La mentira fue tan casual que me rompió más que la infidelidad.
Luego la llevó al jardín conmemorativo de mi madre. Se quedó ahí parado mientras ella intentaba erigir un monumento para su gato muerto junto a la banca de mi mamá.
Cuando los confronté, tuvo el descaro de pedirme compasión.
—Demostremos un poco de compasión —dijo.
Compasión por la mujer que profanaba la memoria de mi madre. Compasión por la mujer a la que le había contado sobre mi aborto espontáneo, un dolor sagrado que él había compartido como un secreto sucio.
Entonces me di cuenta de que no se trataba solo de un corazón roto. Se trataba de desmantelar la mentira que yo le ayudé a construir.
Esa noche, mientras dormía, instalé un micrófono en su teléfono. Soy estratega política. He arruinado carreras con mucho menos. El quincuagésimo libro no sería su disculpa. Sería mi declaración final.
Capítulo 1
Lo primero que hice al llegar a casa fue servirme una copa de vino bien grande. Pasé de largo por la sala, ignorando la montaña de materiales de campaña sobre la mesa del comedor, y fui directo a mi estudio. Abrí la vitrina de cristal y coloqué con cuidado el libro en el estante vacío.
Era una primera edición de *Pedro Páramo*. Hermoso, raro y ridículamente caro.
Era el libro número cuarenta y nueve que Arturo me regalaba. Cuarenta y nueve disculpas por cuarenta y nueve traiciones.
Entró justo cuando estaba cerrando la vitrina.
—Ana, ya llegaste —dijo, con esa voz suave y encantadora, la misma que le ganaba votos.
Se acercó por detrás, rodeando mi cintura con sus brazos. Me puse rígida. Su contacto se sentía como una mentira.

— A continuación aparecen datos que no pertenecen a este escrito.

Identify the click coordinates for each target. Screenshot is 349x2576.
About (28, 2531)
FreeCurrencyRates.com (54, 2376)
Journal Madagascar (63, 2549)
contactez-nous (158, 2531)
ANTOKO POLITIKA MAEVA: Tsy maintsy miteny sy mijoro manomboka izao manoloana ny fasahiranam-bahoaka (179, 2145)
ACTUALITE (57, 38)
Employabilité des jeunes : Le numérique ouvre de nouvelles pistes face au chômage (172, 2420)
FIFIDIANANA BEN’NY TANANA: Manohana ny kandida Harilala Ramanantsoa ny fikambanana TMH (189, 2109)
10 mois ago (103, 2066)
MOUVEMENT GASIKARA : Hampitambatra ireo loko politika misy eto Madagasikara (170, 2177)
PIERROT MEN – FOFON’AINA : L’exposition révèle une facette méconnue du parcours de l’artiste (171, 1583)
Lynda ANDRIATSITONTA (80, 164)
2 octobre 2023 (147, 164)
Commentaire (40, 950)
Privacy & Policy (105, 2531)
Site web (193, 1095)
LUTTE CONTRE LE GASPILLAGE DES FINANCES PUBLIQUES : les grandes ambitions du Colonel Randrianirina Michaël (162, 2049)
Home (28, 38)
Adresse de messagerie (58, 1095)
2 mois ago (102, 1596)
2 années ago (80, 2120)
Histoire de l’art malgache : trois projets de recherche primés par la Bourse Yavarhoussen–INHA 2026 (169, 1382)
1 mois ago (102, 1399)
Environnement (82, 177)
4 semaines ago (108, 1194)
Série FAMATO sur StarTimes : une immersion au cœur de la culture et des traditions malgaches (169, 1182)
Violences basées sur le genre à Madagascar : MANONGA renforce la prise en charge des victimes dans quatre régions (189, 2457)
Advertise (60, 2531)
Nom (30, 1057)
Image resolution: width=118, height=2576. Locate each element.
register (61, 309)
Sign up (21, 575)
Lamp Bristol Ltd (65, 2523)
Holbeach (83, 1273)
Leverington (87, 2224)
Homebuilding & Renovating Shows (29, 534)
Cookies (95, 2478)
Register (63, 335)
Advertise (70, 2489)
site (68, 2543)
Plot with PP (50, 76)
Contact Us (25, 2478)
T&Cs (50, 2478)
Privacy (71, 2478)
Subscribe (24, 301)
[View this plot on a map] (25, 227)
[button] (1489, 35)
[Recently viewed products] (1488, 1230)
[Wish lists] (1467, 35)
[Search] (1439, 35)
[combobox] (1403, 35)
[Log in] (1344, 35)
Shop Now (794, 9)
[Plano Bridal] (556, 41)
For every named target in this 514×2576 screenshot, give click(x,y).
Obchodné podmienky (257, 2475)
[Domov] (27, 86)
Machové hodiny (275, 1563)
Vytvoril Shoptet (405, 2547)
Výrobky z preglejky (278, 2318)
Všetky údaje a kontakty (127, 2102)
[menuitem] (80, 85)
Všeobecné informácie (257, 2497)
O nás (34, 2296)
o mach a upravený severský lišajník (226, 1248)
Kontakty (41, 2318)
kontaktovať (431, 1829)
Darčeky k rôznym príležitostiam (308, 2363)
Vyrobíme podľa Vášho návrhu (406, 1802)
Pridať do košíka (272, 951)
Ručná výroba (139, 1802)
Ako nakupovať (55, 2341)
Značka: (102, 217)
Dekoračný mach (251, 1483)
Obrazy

—Te lo perdiste —dije, con la voz plana.
Hablaba de la ceremonia del Premio a la Trayectoria de mi padre. La que Arturo juró que no se perdería por nada del mundo. Se lo había prometido a mi padre, le había tomado la mano y lo había mirado a los ojos.
Mi padre estaba enfermo. Esa promesa lo era todo.
—Lo sé, mi amor, lo siento tanto —dijo Arturo, apoyando la barbilla en mi hombro—. Hubo una reunión de último minuto con unos donadores. Una verdadera emergencia. Ya sabes cómo es esto.
Sabía exactamente cómo era. Mi amiga, una agente de bienes raíces, me había llamado hacía una hora. Acababa de cerrar el trato de un lujoso departamento en Santa Fe. El comprador era Arturo Garza. Pagó en efectivo. La escritura estaba a nombre de Julieta Pérez.
Julieta Pérez. Su novia de la preparatoria. El fantasma que nunca abandonó nuestro matrimonio.
La mentira fue tan casual, tan fácil para él. Me golpeó más fuerte que la propia infidelidad. Había dejado a mi padre moribundo esperándolo, todo para comprarle un nidito de amor a otra mujer.
Durante años, este fue su patrón. Me engañaba, yo lo descubría y un libro raro aparecía. Una disculpa silenciosa y cara que se esperaba que yo aceptara. Era una transacción. Mi silencio a cambio de un objeto hermoso.